> What you are asked to do
Render the stretch from the start of the records through the line containing "I want to click on pickup-distance: 6.7" as a JSON list of strings, with one string per line and blank lines left out.

--- Provided information ---

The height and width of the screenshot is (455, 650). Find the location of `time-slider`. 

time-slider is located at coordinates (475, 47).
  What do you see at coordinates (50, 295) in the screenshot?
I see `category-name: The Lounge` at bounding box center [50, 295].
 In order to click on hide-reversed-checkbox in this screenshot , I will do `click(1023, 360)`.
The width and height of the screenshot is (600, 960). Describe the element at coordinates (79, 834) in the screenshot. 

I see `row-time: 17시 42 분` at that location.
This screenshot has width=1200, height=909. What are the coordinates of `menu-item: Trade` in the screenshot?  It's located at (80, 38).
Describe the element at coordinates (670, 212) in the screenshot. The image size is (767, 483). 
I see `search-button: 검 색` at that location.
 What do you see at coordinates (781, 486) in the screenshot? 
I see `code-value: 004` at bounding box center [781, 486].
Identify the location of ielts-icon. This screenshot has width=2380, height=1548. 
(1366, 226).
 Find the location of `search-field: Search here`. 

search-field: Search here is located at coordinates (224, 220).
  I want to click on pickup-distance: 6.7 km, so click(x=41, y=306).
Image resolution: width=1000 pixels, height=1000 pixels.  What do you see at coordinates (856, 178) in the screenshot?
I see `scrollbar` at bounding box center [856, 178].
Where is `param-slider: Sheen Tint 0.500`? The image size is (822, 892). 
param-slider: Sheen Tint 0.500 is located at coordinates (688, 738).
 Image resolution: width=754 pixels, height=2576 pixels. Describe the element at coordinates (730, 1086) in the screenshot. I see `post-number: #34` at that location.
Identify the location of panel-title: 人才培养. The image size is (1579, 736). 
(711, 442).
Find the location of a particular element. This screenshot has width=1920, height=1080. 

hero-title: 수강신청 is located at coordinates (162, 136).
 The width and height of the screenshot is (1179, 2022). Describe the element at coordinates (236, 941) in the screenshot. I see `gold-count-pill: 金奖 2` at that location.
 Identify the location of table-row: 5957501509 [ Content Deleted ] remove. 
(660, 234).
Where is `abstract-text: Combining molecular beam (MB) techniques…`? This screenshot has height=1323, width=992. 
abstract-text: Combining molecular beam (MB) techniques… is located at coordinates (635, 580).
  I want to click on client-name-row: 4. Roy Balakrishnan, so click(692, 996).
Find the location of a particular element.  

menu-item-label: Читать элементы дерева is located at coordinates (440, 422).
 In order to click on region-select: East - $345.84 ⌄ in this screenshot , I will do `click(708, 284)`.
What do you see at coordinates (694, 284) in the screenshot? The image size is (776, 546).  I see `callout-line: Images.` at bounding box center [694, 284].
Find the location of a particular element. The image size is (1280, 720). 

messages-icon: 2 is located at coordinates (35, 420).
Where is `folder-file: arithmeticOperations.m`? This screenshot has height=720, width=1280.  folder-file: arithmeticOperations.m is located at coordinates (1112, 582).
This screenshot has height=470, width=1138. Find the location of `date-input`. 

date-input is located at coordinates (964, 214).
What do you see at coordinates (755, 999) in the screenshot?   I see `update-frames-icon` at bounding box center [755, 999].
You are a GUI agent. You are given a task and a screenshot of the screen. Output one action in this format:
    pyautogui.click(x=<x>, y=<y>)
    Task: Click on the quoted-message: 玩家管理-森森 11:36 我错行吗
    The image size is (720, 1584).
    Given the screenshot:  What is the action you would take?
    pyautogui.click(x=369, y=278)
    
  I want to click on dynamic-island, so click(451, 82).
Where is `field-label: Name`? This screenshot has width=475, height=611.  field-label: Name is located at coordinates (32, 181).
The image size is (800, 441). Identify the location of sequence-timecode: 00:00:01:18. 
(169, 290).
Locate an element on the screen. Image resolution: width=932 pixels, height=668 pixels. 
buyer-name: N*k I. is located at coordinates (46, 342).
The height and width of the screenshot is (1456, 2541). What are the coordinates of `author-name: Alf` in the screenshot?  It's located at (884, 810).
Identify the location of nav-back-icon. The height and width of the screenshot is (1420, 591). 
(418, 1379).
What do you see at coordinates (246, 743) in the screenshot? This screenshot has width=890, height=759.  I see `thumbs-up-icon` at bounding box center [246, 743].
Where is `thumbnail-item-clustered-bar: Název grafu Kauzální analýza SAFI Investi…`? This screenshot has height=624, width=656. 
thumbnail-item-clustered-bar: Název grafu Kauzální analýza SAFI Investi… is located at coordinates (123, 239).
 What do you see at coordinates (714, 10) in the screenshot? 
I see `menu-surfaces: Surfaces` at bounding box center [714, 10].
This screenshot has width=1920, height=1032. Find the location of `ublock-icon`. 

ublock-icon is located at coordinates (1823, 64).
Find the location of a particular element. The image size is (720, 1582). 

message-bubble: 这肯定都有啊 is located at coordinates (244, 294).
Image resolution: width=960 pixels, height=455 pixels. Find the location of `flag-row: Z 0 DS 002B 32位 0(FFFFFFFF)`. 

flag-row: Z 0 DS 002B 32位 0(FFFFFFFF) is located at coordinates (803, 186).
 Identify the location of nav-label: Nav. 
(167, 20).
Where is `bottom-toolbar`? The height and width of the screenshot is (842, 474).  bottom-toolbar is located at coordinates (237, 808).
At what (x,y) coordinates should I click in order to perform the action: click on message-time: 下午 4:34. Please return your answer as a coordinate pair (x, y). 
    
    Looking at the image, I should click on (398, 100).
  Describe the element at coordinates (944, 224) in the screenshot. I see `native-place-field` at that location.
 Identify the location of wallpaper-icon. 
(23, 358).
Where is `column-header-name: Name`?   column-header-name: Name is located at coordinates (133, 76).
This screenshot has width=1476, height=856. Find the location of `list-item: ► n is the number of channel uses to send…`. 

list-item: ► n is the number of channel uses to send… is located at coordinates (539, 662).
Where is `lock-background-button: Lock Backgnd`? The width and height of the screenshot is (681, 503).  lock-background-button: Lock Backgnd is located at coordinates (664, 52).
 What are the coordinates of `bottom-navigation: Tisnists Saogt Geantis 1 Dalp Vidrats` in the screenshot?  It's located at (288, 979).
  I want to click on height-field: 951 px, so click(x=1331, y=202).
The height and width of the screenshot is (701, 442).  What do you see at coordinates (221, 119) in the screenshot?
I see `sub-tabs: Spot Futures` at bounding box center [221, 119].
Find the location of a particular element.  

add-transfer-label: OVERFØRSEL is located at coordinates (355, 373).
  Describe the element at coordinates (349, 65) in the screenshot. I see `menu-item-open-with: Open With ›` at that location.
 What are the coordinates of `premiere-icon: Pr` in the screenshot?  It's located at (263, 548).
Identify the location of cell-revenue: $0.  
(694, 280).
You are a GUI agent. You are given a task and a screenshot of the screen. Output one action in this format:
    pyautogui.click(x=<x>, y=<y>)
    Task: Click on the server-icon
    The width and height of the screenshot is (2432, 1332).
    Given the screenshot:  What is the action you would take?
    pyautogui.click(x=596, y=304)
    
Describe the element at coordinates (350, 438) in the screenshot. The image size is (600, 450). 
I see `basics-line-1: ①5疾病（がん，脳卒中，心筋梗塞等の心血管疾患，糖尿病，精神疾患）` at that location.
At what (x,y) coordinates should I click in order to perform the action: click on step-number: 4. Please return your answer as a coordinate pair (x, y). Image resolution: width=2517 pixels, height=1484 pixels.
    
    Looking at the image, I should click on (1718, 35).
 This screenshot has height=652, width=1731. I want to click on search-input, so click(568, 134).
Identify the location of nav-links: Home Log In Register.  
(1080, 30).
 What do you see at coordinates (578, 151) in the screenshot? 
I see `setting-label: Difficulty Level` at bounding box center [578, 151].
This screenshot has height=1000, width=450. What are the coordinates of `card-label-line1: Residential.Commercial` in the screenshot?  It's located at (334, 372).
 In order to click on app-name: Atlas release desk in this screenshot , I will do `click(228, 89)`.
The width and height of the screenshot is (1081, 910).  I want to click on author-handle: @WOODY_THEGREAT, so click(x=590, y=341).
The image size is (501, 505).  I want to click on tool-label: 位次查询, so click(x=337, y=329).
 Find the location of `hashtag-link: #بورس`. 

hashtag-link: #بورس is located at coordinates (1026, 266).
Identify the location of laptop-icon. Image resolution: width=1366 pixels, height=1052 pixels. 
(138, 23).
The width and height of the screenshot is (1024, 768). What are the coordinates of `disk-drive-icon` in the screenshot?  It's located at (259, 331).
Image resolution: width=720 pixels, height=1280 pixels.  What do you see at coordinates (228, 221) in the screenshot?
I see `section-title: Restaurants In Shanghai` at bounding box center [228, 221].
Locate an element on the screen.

---

> Solution to the exercise
[
  "The height and width of the screenshot is (455, 650). Find the location of `time-slider`. ",
  "time-slider is located at coordinates (475, 47).",
  "  What do you see at coordinates (50, 295) in the screenshot?",
  "I see `category-name: The Lounge` at bounding box center [50, 295].",
  " In order to click on hide-reversed-checkbox in this screenshot , I will do `click(1023, 360)`.",
  "The width and height of the screenshot is (600, 960). Describe the element at coordinates (79, 834) in the screenshot. ",
  "I see `row-time: 17시 42 분` at that location.",
  "This screenshot has width=1200, height=909. What are the coordinates of `menu-item: Trade` in the screenshot?  It's located at (80, 38).",
  "Describe the element at coordinates (670, 212) in the screenshot. The image size is (767, 483). ",
  "I see `search-button: 검 색` at that location.",
  " What do you see at coordinates (781, 486) in the screenshot? ",
  "I see `code-value: 004` at bounding box center [781, 486].",
  "Identify the location of ielts-icon. This screenshot has width=2380, height=1548. ",
  "(1366, 226).",
  " Find the location of `search-field: Search here`. ",
  "search-field: Search here is located at coordinates (224, 220).",
  "  I want to click on pickup-distance: 6.7 km, so click(x=41, y=306)."
]